In der Schlussfolgerung braucht es eine nachhaltige und langfristige Kommunikation über die Vorzüge und Qualitäten der Region. „Bescheidenheit ist eine Tugend, weckt aber keine Begeisterung“, kommentiert Landrat Frank Vogel die Daten. Werden von Multiplikatoren Erfolge und positive Leistungen offensichtlicher nach außen getragen, stärkt dies die Wahrnehmung der Gesamtregion. Der Makel der Niedriglohnregion haftet dem Erzgebirge zweifelsohne an. Dem müssen sich Unternehmen offensiv stellen, um im Wettbewerb um Köpfe nicht das Nachsehen zu haben.

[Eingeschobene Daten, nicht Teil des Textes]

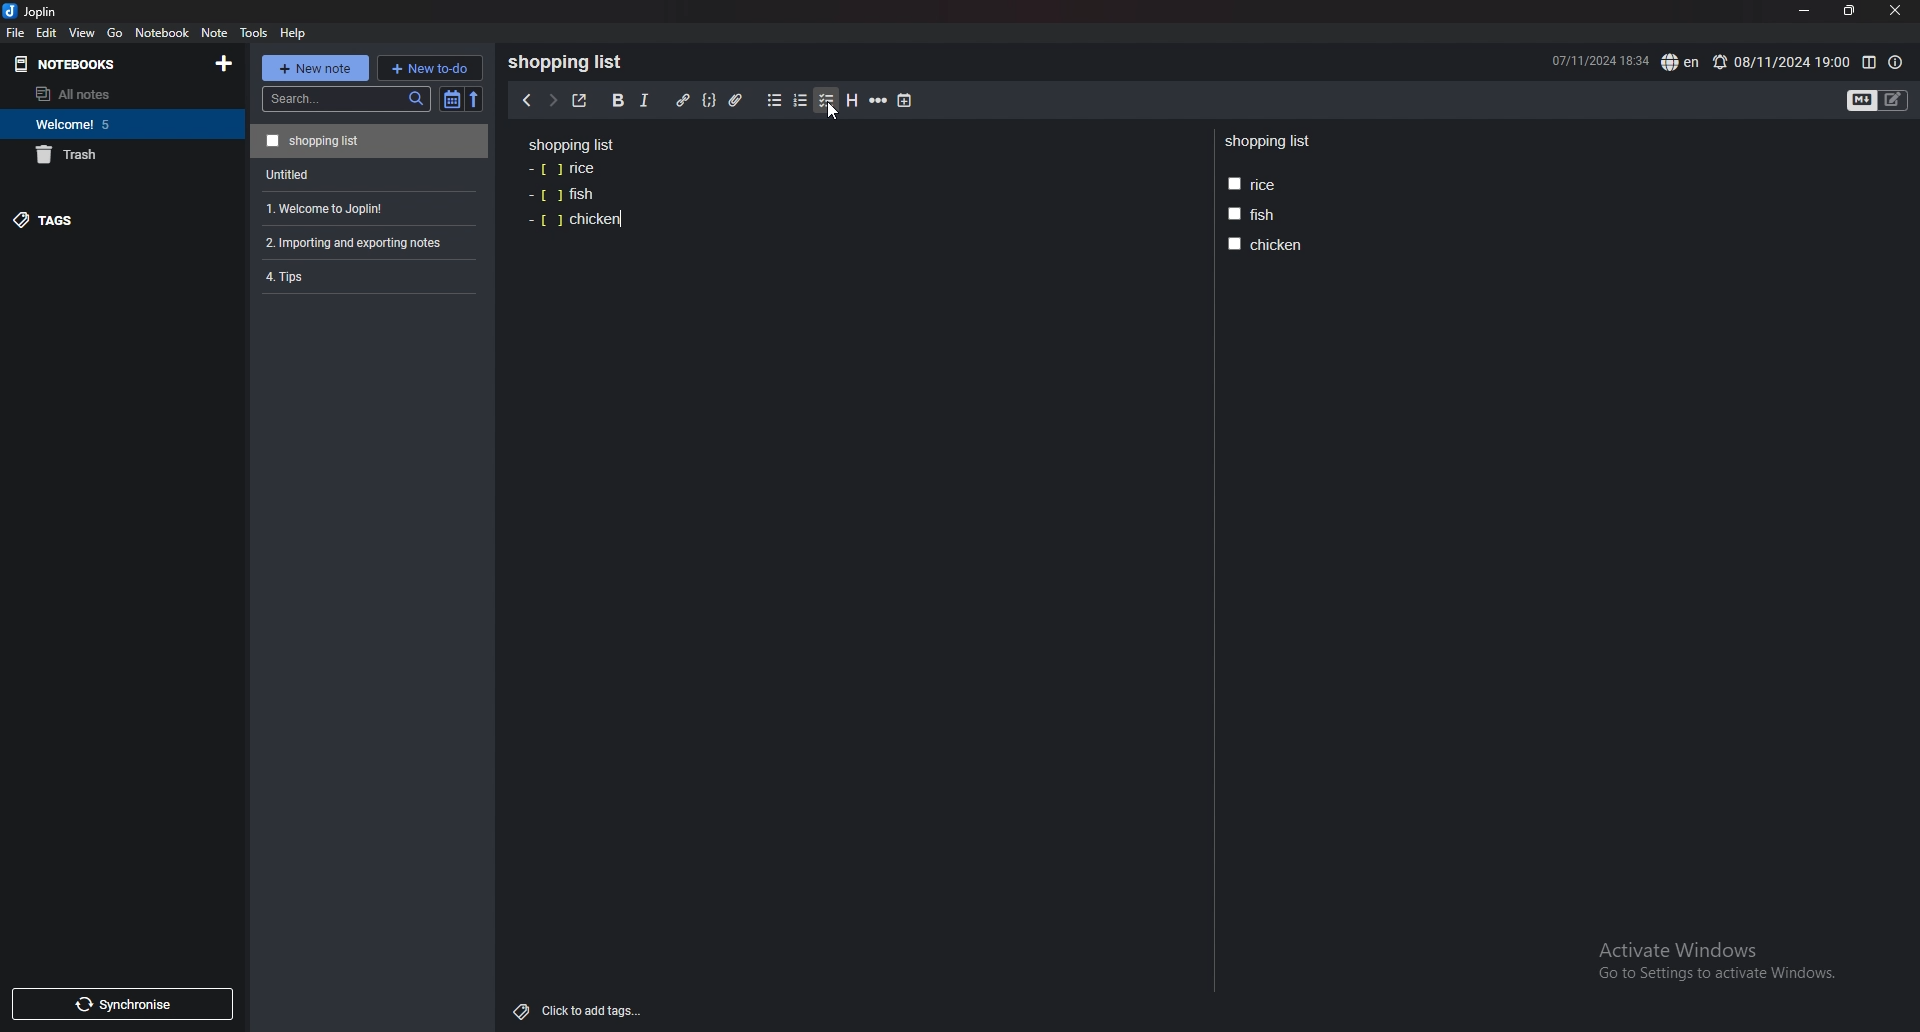  I want to click on Chicken, so click(1268, 244).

Standortmarketing ein Thema auch für erzgebirgische Unternehmen

Dr. Dirk Lüerßen bot einen Blick über den Tellerrand, wie andere Regionen sich der gemeinsamen Vermarktung als Standort nähern. Als Geschäftsführer des Wachstumsregion Ems-Achse e.V. gab er einen breiten Einblick, welche Maßnahmen zur Fachkräfteakquise kommunale Partner, Unternehmen, Bildungseinrichtungen und Institutionen gemeinsam initiieren können. Der Verein ist seit 2006 aktiv und hat über 470 Mitglieder.
Als Ausblick und Vision stellten vier Unternehmer Beispiele vor, wie erzgebirgische Unternehmen aktuell mit den aufgezeigten Herausforderungen umgehen und Potentiale besser nutzen. Die soziale Verantwortung von Unternehmen und die Wertschätzung für Mitarbeiterleistungen sind dafür wesentliche Voraussetzungen. Die Unterstützung bei der Kinderbetreuung, Fitnessmöglichkeiten, Weiterbildungsangebote oder Aufgabenfelder mit einer großen Eigenverantwortlichkeit für Mitarbeiter sind hier nur beispielhaft zu nennen. „Tue Gutes und rede darüber“, mit diesen Worten beschreibt die Vorstandsvorsitzende der micas AG, Katja Hillenbrand das, was zukünftig Unternehmen verstärkt tun sollten. Viele erzgebirgische Unternehmen sind hier besonders aktiv, kommunizieren dies aber bislang nicht nach außen. Die gemeinsame Vermarktung würde somit vielen helfen.
Abschließend konkretisierte Matthias Lißke, Geschäftsführer der Wirtschaftsförderung Erzgebirge GmbH, wie die Zusammenarbeit im Erzgebirge zukünftig aussehen könnte. In einem Wirtschaftsbeirat des Regionalmanagements Erzgebirge könnten viele Ideen aus den Unternehmen gebündelt werden. „Durch die verbindliche Mitwirkung und Gestaltung des Regionalmarketings erhoffen wir uns, dass Unternehmen positive Botschaften aus unserer Heimat im Außenauftritt einfließen lassen“, betont Matthias Lißke.